Önce Bartın'ın koparıldığı sonra da Karabük'ün il olmasıyla küçülen, daralan, güçsüz bir Zonguldak'tan söz ediyorum.

Zonguldak üçe bölünürken hep şunu savunmuştum. Coğrafi ve ekonomik yönden bu ayrılıklar, yavru illerimizle olan siyasal- sosyal- kültürel bağlarımızın kopamayacağı idi savım.

***

Bu bölünmeyi ekonomik açıdan Zonguldak'ın bugününü hazırlayan bir faktör olarak görüyorum. Bartın hala bir kasaba il benim açımdan. Karabük ise hantallığını aşamadı. Onlar kültürel olarak da, sosyal olarak da, siyaset olarak da Zonguldak'a uzak bir yörelerdi birlikteyken de. Bartın daha canlı, daha yakın, daha bağlı bir görüntü veriyor ayrılığa karşın.

Kültürel-sanatsal etkinliği olan Karabük'ün Zonguldak'la daha da varsıllaşacağını düşünmüştüm hep. Ama o uzak duruş sürüyor hala… Zonguldak 'ZOKEV' vakfıyla kendi yörüngesine oturdu bu alanda…

Aslında Zonguldak, ana ve merkez kent olduğu için bu alanda daha etkin-katılımcı-paylaşımcı bir rol üstlenmeliydi. Ama şimdiye kadar bu da başarılamadı o dönemlerde.

***

Devrek'te yaşarken gerek Baston Festivali aracılığı gerekse il düzeyinde Bartın Kitap Fuarı etkinlikleriyle üç ili birbiriyle daha sıkı fıkı-üreten birlikteliğe özendirmiştim dostlarımla. Şimdi ben bile kopmuş durumdayım. Ne'yi paylaşamamıştık acaba diye soruyorum kendime: Sanıyorum, bireysel nedenlerle ve küçük yerlere özgü bir-takım egolar etkili oldu bunda. Özcesi, Özverili, katılımcı-paylaşımcı olmaktan uzak kişilik ve yapıları da diyebiliriz.

***

Amasra, Zonguldak'ta, Ankara hatta İstanbul'un bir sayfiyesiydi gençlik yıllarımda. ATİ'nin açılmasıyla yitirdiği (Kömür İşletmesi) şöhretini son 15 yılda yeniden kazanmış durumda.

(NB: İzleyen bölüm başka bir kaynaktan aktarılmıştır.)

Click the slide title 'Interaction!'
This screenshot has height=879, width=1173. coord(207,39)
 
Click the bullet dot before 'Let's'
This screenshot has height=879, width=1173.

Ama Zonguldak, turizmin pek çok değerlerine sahipken Amasra'yı geliştiremedi. Karabük, Safranbolu'yu Dünya Mirası'na armağan etti. Zonguldaklı, da neyimiz eksik diye sorup bunun yanıtını aramalıdır artık…

Kdz. Ereğli'nin Zonguldak'tan kopuk bir görünüm sergilemekte oluşunun farklı ve haklı nedenleri var kuşkusuz. İdari ve politik kaygıları anlarım da; sanat-kültür-edebiyat bağlamındaki bu kopukluk içime sinmiyor. Bu yakınlaşmayı ve birlikteliği sağlamak da bir başka amacıdır ''Yeni Ufuk Gazetesi Sanat Yaprağı'nı (ben yönetmiştim) umuyor ve bekliyorum ki, öncelikle gençlerle beraber bize destek olması en büyük dileğimdir. BUGÜN çöken-göçen ve yalnız bir il ZONGULDAK!